O texto será forte...e de uma coisa eu me orgulho: não nasce BAMBI na família...graças a Deus !

Abs,

Angelo

19 de novembro de 2008 às 21:27  
Anonymous Anônimo disse...

Mto bom o texto.
Adorei Athú.

Obs: Meu, como o tio Mimí era parecidissimo com o Angêlo pequeno, meu deus ... é pra confundir, certeza. hehe

Aqui tb, n tem e não nasce bambi Angelo.
Relevo meu pai, corinthiano nato, porém único da família. Já basta. hahahaha.

Beijos, parabéns pelo textoo.

20 de novembro de 2008 às 05:23  
Anonymous Anônimo disse...

obs²: esse blog me consome pós baladas. Incrível. ahahahahahaha ... 05:24 da matina, e eu aqui !!! ta-merda !

20 de novembro de 2008 às 05:24  
Anonymous Anônimo disse...

Palestra, que coisa linda!
Esse time é diferenciado.
Mesmo perdendo e nunca mais ganhando um título eu sou palmeirense até morrer.
O São Paulo pode ganhar 300 mil mundiais, que sempre será o terceiro time de São Paulo, pois o maior clássico que existe no mundo é Palmeiras X Corinthians, que por sinal desde que os dois existem o Corintians nunca passou o Palmeiras em vitórias, ou seja, freguesia total.

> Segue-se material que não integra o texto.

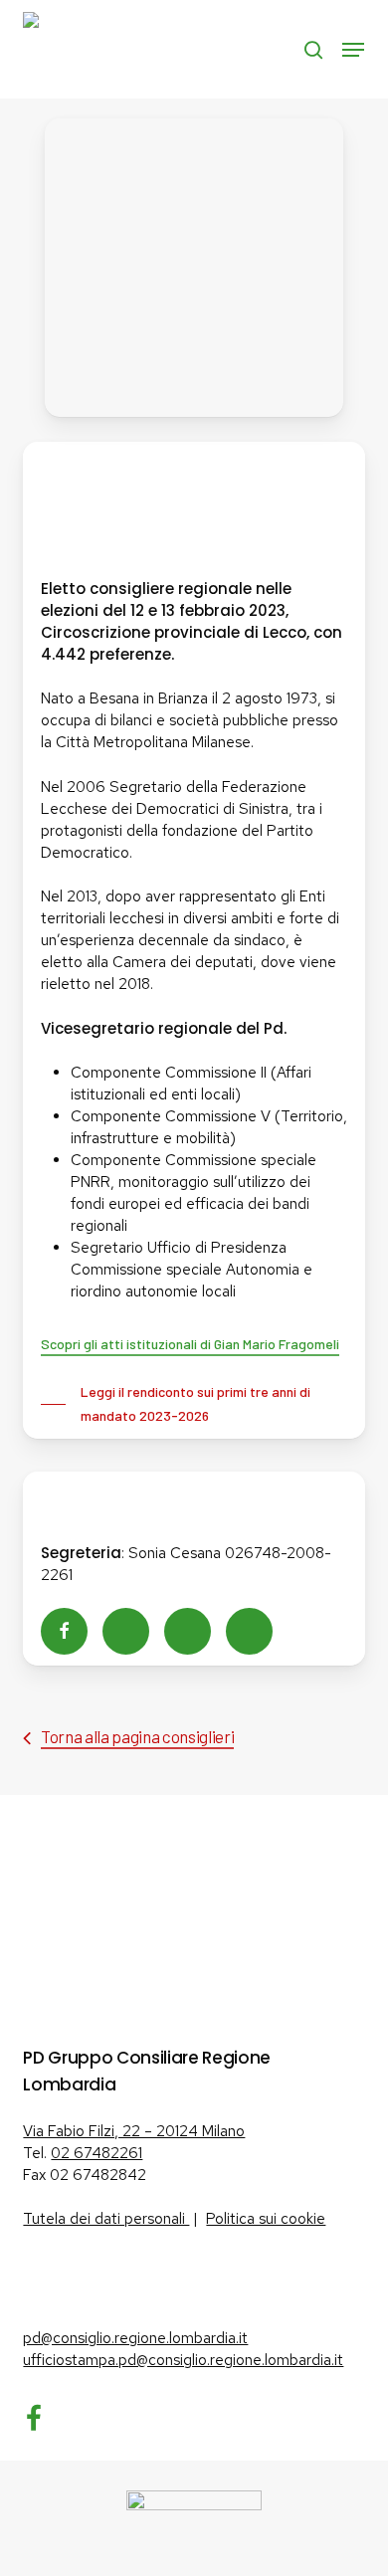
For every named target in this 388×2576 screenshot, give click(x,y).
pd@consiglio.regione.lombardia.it (135, 2338)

Abraço Arthur e desculpe a sinceridade sobre o futebol, rsrs

Bruno Tirone

20 de novembro de 2008 às 14:34  
Anonymous Anônimo disse...

Agora sim tive uma prova cabal que vc e o Angelo sao gemeos, catso !!
O Angelo é o Mimi mais novo ... e vc o Mimi de hj !! hahahahaha

sobre o Palestra, vou parafrasear Joelmir Betting: " Explicar a emoção de ser palmeirense, a um palmeirense, é totalmente desnecessário. Explicar a quem não é palmeirense... É simplesmente impossível! "
SÓ QUEM É SABE KID !!!
HAHAHAHHAAHA

Nao farei comentarios sobre a bixarada pq nao vale a perda de tempo ...

abraços !!!

21 de novembro de 2008 às 09:48  
Blogger Felipe Quintans disse...

Coitado do Zé Szegeri. Agora, não há dúvidas que tens nas veias o sangue futebolístico. Isso deve ser passado para outras gerações, para seus filhos e sobrinhos, na intenção de que num futuro próximo também possam estufar o peito contando histórias belas como esta.

Beijo.

21 de novembro de 2008 às 10:18  
Anonymous Anônimo disse...

E santista, não nasce na família, não?

Abração

Piruca

21 de novembro de 2008 às 11:25  
Blogger Arthur Tirone disse...

Angelo e Carol: É realmente um motivo de orgulho não ter bambi na família!

Bruno: sobre isso, o Filipe respondeu na Parte II deste texto.

Glauton: Somos gêmeos mesmo. Não há dúvidas, né?

Felipinho: Valeu, velho. A gente é assim, eu vejo você com teu sobrinho. Passemos a bola pra frente!

Piruca: Não, nenhum. Só Corinthians e Palmeiras.